TASK GOAL:
Repeat the lines below exactly as written, please, from the line with "Раскраски (534, 159)" to the line with "25-й кадр (691, 1807)", both lines included, and no others.
[Start of Attachment]
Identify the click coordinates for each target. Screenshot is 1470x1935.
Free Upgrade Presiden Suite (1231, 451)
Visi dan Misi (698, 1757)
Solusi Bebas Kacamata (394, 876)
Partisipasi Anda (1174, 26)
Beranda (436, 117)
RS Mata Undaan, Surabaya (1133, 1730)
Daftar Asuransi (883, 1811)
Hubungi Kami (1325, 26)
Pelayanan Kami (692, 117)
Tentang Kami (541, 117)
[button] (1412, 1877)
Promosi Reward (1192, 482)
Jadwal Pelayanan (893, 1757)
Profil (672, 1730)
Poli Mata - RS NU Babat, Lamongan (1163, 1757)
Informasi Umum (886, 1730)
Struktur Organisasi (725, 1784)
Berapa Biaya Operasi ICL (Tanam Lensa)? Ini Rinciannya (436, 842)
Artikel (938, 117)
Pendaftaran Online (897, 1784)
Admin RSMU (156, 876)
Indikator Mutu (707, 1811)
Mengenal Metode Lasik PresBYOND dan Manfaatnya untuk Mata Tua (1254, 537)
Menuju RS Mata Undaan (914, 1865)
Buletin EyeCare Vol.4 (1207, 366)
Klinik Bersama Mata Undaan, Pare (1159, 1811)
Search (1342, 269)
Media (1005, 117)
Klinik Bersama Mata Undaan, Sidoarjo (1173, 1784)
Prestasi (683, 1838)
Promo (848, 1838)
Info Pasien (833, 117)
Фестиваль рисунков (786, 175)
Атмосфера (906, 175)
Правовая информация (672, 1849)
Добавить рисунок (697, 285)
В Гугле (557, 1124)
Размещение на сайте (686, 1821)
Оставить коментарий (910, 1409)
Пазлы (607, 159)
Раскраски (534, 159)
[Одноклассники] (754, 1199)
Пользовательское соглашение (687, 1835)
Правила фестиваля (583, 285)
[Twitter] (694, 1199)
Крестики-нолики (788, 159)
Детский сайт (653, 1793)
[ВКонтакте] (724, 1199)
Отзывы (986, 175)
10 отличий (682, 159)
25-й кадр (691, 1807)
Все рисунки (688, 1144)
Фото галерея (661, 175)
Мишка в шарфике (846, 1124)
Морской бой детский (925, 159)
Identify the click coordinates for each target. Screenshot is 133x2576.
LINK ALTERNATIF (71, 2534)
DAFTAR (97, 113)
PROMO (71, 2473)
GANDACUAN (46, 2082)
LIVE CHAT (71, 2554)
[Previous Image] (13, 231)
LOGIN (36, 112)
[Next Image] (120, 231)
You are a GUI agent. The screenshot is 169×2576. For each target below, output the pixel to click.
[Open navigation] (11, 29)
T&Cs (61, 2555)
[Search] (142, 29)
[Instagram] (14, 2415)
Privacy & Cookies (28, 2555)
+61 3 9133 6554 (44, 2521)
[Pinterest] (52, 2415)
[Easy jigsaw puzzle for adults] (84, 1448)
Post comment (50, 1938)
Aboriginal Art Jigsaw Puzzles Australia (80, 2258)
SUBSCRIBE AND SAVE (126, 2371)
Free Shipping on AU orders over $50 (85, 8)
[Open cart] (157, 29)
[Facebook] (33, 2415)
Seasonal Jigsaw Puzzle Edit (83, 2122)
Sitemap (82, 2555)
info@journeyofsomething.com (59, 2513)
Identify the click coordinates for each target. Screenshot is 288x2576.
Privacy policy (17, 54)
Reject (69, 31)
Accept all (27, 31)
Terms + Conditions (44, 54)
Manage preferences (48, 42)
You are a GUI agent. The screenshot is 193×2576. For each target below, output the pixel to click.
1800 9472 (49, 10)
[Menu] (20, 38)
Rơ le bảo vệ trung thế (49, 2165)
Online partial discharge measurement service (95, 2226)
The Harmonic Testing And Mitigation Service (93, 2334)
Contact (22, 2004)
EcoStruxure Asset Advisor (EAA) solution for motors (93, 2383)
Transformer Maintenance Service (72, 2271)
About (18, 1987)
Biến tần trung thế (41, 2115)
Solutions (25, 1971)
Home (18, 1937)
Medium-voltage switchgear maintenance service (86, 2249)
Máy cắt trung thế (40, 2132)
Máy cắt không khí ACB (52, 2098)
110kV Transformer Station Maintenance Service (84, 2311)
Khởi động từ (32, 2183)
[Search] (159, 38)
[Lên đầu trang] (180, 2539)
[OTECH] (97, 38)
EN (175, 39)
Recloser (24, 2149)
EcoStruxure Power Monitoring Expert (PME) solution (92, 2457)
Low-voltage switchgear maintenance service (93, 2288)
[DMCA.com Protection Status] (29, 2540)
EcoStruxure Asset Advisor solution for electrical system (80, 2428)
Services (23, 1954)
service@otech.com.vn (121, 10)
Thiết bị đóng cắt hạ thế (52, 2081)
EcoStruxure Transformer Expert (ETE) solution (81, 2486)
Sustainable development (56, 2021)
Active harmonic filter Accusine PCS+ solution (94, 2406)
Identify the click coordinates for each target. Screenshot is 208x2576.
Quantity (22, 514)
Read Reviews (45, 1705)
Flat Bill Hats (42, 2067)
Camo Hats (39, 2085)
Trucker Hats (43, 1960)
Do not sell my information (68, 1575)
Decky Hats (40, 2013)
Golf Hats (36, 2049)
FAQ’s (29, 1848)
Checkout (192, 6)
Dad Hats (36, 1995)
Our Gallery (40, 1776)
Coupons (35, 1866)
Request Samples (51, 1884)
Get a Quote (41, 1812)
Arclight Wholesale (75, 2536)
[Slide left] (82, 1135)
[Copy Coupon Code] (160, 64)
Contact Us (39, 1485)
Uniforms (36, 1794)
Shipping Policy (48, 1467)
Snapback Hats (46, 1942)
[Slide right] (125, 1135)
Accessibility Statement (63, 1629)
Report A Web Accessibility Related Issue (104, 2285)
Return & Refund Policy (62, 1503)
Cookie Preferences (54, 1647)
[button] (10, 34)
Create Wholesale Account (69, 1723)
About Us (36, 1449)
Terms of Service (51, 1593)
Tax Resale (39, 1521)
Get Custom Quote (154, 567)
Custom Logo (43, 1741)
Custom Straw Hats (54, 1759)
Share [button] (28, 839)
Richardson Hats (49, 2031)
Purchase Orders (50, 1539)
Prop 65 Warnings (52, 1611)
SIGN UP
[End of Attachment]
WRITTEN ANSWER:
Раскраски (534, 159)
[Одноклассники] (754, 1199)
Пользовательское соглашение (687, 1835)
Правила фестиваля (583, 285)
[Twitter] (694, 1199)
Крестики-нолики (788, 159)
Детский сайт (653, 1793)
[ВКонтакте] (724, 1199)
Отзывы (986, 175)
10 отличий (682, 159)
25-й кадр (691, 1807)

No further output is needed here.